Investment veterans can be excused for believing that their business has been fairly overrun by former physicists, engineering students and advanced mathematicians. These “rocket scientists,” or “quants” (for quantitative analysts), have wielded their skill with numbers and computer technology to assume some of the most visible and remunerative jobs in investment banking.

‘Program Trading’

The first ones, who arrived in the mid-1970s, helped create strategies for trading futures contracts and stock options that have revolutionized the stock market. When the Dow Jones industrial average plummeted more than 120 points in two days earlier this month, a major factor was “program trading,” a computer-driven system of shifting billions of dollars between the stock market and futures exchanges based on their complex mathematical models.

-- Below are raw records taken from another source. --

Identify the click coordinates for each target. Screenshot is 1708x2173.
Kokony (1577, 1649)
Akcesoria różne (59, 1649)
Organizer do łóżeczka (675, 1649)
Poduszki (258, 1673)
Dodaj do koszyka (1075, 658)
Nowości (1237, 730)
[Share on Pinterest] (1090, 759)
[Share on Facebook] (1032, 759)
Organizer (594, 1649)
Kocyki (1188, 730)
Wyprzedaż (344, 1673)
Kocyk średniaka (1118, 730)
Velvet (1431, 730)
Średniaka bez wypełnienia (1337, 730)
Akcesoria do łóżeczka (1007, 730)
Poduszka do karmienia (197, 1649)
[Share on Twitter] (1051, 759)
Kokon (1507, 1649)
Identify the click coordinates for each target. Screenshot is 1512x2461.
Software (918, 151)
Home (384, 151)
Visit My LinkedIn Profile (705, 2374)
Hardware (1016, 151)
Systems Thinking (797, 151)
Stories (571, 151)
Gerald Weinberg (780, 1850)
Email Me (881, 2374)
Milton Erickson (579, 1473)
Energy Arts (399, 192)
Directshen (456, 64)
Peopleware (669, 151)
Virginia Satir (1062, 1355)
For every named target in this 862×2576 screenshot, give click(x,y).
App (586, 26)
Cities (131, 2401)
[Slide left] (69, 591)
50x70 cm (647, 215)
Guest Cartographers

They opened the door to an explosive growth in the complexity of the stock and bond markets; just as laws often seem to be written so that only lawyers can understand them, many new securities seem to be designed so that only computer experts can comprehend them.

This increasing intricacy has even created a market niche for “rocket scientists” willing to hire themselves out as consultants. After creating Merrill Lynch’s cadre of “quants,” Helen Peters jumped to Security Pacific. There, her year-old unit, Security Pacific Investment Strategies, has 45 experts available to assist investors and corporations made lightheaded by the complicated presentations of investment banks, just as an independent appraiser might be called in to help a home buyer inspect a house.

In some quarters, an engineering degree is now regarded as a better qualification for an investment-banking job than a business-school education.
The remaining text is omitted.